Sample training instance:
{
  "premise": "Pluto rotates once on its axis every 6.39 Earth days;",
  "hypothesis": "Earth rotates on its axis once times in one day.",
  "label": "neutral"
}


The dataset inspection confirms that premises are longer than hypotheses (median lengths ≈18 vs ≈12 tokens). The label distribution is moderately imbalanced, with neutral outweighing entails in the train/test splits, so the optimisation objective must handle this skew. The 95th-percentile sequence lengths (≈38 and ≈23 tokens) guide the choice of batch padding and help size the BiGRU hidden state without excessive memory usage.

In [8]:
vocab = Vocabulary.build(train_samples, min_freq=config.min_freq, max_size=config.max_vocab_size)
print(f"Vocabulary size: {len(vocab)} (including pad/unk)")

train_dataset = NLIDataset(train_samples, vocab, LABEL_TO_ID)
val_dataset = NLIDataset(val_samples, vocab, LABEL_TO_ID)
test_dataset = NLIDataset(test_samples, vocab, LABEL_TO_ID)

collate_fn = build_collate_fn(vocab.pad_id)

train_loader = DataLoader(train_dataset, batch_size=config.batch_size, shuffle=True, collate_fn=collate_fn)
val_loader = DataLoader(val_dataset, batch_size=config.batch_size, shuffle=False, collate_fn=collate_fn)
test_loader = DataLoader(test_dataset, batch_size=config.batch_size, shuffle=False, collate_fn=collate_fn)

⁂

▸ **OBJECTIVE A**
Condense the paragraph of the NLI notebook excerpt that begins "The dataset inspection confirms" into a short bulleted list that keeps its main facts.
▸ **OBJECTIVE B**
Extend the NLI notebook excerpt past its final line of code, which sets up the test loader, by writing the next short passage.

▸ **DATA**
⁂

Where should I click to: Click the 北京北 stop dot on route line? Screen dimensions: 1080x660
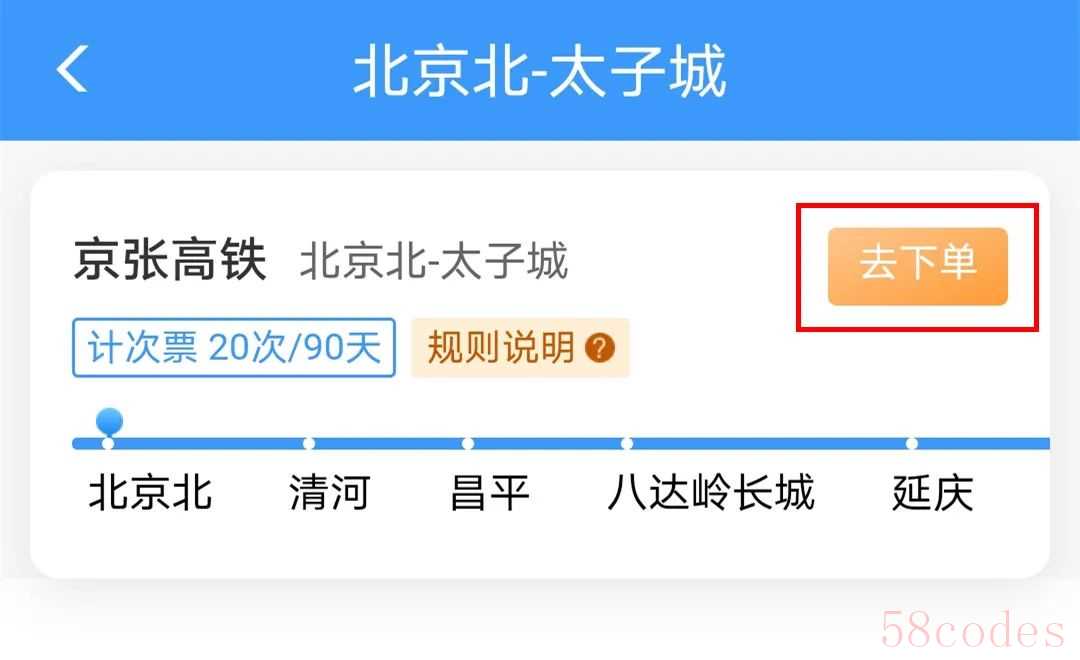(108, 443)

⁂

▸ **ANSWER A**
- Premises are longer than hypotheses, with median lengths of about 18 and 12 tokens.
- The labels are moderately imbalanced: neutral outweighs entails in the train/test splits, so the optimization objective must account for this skew.
- The 95th-percentile sequence lengths of about 38 and 23 tokens guide the choice of batch padding and help size the BiGRU hidden state without excessive memory use.

▸ **ANSWER B**
batch_example = next(iter(train_loader))
print('Batch tensor shapes:')
for key, value in batch_example.items():
    if isinstance(value, torch.Tensor):
        print(f"  {key}: {tuple(value.size())}")

Vocabulary size: 11447 (including pad/unk)
Batch tensor shapes:
  premise: (32, 40)
  premise_lengths: (32,)
  hypothesis: (32, 21)
  hypothesis_lengths: (32,)
  labels: (32,)
  ids: (32,)


The dataloaders dynamically pad each batch to the maximum length within that batch. This keeps computation efficient while preserving all tokens for the attention mechanism. The vocabulary is capped to frequent tokens (min frequency = 2) to control the embedding matrix size and mitigate overfitting on rare words.

In [9]:
model = ESIMBiGRU(
    vocab_size=len(vocab),
    embed_dim=config.embed_dim,
    hidden_size=config.hidden_size,
    projection_dim=config.projection_dim,
    mlp_dim=config.mlp_dim,
    num_classes=len(LABEL_TO_ID),
    padding_idx=vocab.pad_id,
    dropout=config.dropout,
)
model = model.to(device)
print(f"Model parameters: {sum(p.numel() for p in model.parameters() if p.requires_grad):,}")

Model parameters: 3,364,602


In [10]:
model, history = train_model(model, train_loader, val_loader, config, device)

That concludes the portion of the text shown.